This paper describes optimization of gelled and in-situ gelled HCl/formic acid systems to stimulate deep gas wells completed with super Cr-13 tubing. High temperatures encountered in deep wells and the susceptibility of super Cr-13 to severe corrosion by concentrated HCl solutions and high chloride ion concentrations render acid stimulation a very difficult task. Therefore, extensive experimental and field studies were performed to develop a cost effective acid system to enhance the productivity of deep gas wells, while maintaining the integrity of the super Cr-13 tubing.

Coreflood tests indicated that this acid system can create deep wormholes in tight reservoir cores (less than 1 md). Corrosion tests, however, indicated that protecting super Cr-13 tubulars during pumping this acid (15 wt% HCl/9 wt% formic acid) is not an easy task, especially at downhole temperatures (275°F). A very limited number of inhibitor aids were found to be effective in protecting super Cr-13 at reservoir conditions. To optimize the corrosion inhibitor package, the bottom hole temperature was measured in a few wells during acid injection.
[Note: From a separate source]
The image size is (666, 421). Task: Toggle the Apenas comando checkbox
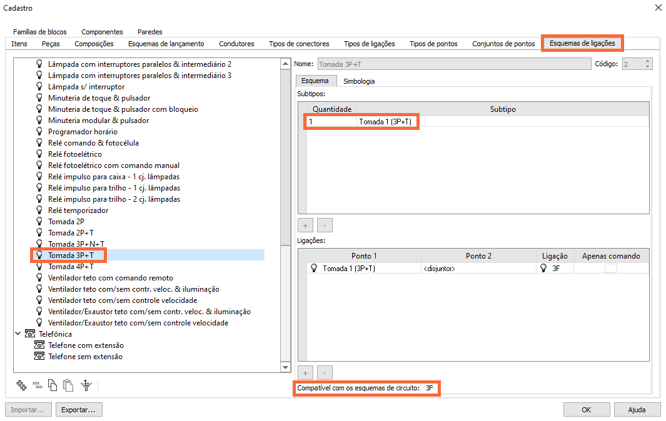(610, 268)

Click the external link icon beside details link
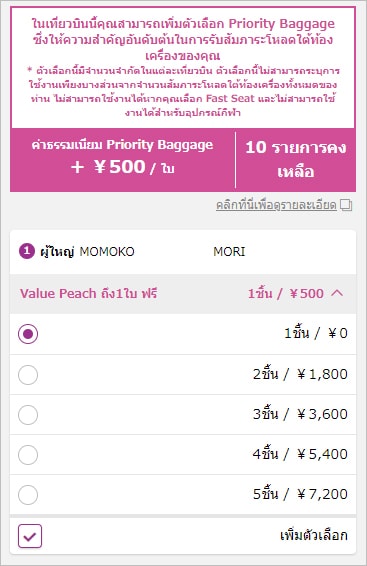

Based on lab tests and field measurements, an acid treatment was designed and applied in the field. The treated wells responded positively to the treatment. Most importantly, the integrity of the super Cr-13 was maintained. This was confirmed from chemical analysis of well flowback samples following the treatment and measurement of the tubing inside diameter before and after the treatment. The maximum Cr concentration in the flowback sample was less than 2 mg/L. Molybdenum and nickel concentrations were less than 1 mg/L. The total iron concentration was less than 200 mg/L. This value is significantly less than that noted with wells completed with low-carbon steel tubulars.